Over rated & Over there

Every time I return to London I feel completely food-ed out. Although I am a good cook (I'm writing a cookery book and am obsessed with food), I eat or take out from restauants, bars & cafés in Manhattan maybe eight or ten times a week as my apartment is just too small for entertaining.

Many Manhattan-ites (especially the single 30-something variety) are in the same boat, which seems extraordinary to Londoners who eat out maybe once or twice a week: with a two course meal with a single glass of wine for one at, for example, Pizza Express (an average upmarket-ish chain) costing approx £30/$60, it's just too prohibitive to eat out in good restaurants frequently unless you have a generous expense account.

So in London we eat an enormous amount of more inexpensive cuisines: Thai, Vietnamese, Chinese, Malaysian, Indian and more.
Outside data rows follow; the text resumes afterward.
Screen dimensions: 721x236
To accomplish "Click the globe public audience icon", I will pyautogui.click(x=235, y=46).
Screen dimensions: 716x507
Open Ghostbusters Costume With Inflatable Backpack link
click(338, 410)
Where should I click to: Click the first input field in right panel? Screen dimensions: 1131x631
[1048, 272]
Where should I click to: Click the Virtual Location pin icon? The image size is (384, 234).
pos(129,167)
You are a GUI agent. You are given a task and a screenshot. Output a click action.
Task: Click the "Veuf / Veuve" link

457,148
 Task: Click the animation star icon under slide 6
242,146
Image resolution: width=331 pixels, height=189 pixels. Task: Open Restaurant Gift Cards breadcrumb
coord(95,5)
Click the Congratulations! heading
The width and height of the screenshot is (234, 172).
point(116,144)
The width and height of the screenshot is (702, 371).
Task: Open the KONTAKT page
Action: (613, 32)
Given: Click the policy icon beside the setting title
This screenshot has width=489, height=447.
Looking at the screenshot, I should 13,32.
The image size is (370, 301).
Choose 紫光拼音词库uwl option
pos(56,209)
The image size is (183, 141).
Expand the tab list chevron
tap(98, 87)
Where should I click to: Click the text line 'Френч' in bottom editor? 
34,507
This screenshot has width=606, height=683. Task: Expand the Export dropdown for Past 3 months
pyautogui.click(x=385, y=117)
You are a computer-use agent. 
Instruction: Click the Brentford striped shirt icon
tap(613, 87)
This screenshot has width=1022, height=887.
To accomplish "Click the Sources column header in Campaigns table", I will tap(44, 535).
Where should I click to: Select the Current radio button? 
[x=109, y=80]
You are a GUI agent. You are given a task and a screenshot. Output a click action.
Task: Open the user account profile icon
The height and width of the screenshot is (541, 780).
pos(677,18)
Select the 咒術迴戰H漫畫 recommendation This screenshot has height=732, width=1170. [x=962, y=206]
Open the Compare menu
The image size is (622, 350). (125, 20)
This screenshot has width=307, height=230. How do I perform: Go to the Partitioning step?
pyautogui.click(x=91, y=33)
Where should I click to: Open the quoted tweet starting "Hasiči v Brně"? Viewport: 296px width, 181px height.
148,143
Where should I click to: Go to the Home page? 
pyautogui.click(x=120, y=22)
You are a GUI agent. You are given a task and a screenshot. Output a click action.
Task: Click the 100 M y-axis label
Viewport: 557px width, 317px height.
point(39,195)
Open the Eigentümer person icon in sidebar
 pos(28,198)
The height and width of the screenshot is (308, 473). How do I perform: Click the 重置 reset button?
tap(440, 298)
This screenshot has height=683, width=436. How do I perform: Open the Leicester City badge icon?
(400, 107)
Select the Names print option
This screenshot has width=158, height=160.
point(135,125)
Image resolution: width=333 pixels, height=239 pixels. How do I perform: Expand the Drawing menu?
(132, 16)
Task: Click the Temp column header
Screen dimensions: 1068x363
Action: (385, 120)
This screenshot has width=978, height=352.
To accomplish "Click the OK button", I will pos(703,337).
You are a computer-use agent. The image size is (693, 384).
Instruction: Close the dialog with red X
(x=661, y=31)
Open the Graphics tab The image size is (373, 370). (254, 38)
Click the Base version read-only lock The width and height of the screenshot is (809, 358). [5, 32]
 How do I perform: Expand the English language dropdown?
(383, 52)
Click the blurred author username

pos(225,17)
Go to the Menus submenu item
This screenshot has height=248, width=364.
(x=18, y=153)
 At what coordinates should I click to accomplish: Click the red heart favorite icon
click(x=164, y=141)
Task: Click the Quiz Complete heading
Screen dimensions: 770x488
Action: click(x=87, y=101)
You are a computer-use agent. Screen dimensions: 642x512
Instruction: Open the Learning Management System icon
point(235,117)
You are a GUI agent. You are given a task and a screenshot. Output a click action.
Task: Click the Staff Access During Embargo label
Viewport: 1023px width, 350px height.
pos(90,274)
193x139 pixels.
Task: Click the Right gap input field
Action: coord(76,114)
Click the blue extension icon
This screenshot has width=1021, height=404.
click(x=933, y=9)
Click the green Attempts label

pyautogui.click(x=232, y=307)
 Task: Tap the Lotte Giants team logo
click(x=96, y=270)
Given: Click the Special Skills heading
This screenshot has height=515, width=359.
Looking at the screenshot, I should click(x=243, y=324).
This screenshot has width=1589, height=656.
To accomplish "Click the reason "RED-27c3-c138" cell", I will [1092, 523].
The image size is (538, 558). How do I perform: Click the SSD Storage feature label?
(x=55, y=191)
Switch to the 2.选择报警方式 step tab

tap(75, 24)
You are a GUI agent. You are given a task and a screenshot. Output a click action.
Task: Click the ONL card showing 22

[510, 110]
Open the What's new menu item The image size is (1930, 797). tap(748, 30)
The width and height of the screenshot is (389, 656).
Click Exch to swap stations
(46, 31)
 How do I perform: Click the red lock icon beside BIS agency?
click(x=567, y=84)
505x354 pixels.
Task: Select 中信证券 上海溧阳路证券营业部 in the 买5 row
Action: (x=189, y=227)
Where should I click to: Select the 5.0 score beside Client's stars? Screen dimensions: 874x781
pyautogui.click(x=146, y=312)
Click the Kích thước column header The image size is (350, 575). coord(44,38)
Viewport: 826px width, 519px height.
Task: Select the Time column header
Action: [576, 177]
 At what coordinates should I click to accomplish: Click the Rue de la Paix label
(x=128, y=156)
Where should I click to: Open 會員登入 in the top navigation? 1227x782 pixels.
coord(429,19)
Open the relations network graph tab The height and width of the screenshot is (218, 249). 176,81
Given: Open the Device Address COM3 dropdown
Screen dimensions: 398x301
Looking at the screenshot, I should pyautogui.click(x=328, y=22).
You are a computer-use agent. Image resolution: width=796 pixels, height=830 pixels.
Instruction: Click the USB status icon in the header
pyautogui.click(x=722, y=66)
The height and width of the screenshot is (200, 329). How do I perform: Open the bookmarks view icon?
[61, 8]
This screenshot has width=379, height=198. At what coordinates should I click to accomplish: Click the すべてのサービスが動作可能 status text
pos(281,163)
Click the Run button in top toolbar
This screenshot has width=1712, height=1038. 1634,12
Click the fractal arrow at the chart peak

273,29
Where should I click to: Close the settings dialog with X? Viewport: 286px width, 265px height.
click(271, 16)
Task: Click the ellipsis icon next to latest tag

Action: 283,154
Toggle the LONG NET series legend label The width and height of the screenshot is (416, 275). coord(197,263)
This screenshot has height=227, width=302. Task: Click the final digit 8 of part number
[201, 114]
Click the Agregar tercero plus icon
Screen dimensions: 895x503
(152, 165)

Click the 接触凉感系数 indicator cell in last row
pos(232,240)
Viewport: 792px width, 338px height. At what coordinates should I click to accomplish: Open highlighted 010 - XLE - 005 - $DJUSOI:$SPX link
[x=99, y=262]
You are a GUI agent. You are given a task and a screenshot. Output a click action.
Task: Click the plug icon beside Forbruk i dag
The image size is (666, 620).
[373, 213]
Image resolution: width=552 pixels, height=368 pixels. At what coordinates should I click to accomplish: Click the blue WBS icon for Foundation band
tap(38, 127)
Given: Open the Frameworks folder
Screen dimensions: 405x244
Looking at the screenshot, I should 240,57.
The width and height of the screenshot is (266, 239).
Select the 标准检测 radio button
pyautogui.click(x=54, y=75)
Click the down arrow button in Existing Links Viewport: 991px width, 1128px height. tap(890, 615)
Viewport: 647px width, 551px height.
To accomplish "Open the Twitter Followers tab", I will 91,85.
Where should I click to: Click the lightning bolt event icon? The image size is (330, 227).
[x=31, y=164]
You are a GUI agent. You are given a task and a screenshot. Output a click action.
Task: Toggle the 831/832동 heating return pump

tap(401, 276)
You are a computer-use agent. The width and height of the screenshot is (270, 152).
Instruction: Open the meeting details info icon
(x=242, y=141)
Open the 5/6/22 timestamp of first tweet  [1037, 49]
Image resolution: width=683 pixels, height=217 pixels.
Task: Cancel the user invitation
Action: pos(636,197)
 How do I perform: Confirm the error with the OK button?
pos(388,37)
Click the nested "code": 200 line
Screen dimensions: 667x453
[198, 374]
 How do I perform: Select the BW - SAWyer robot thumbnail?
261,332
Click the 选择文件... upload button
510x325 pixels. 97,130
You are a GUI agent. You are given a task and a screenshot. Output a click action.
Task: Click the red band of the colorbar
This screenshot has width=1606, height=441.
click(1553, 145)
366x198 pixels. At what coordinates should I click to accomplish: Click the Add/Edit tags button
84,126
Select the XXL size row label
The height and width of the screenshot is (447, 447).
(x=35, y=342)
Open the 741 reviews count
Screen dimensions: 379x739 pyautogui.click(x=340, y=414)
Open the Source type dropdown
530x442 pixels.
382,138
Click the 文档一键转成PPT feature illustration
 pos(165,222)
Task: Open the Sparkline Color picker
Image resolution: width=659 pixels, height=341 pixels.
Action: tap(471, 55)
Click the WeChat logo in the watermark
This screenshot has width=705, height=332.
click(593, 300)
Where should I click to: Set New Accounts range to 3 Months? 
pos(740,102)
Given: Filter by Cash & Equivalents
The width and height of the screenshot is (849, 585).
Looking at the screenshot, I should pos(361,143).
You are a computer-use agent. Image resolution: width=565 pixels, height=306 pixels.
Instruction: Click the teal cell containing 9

For me it's not just a financial thing, it's a taste in part fuelled by the travelling I have done all over the world, both for pleasure and as a travel writer for a Sunday broadsheet and a major glossy travel mag.

These small, often family-run UK restaurants turn out extraordinarily good food, equal to the dishes you are served in resturants, hawker stalls, markets and street corners in Bangkok, Mumbai, Cochin, Hanoi, KL, Singapore and the rest. The Vietnamese restaurants on the Kingsland Road in Hackney, Indian in Southall...Chinese in the West End...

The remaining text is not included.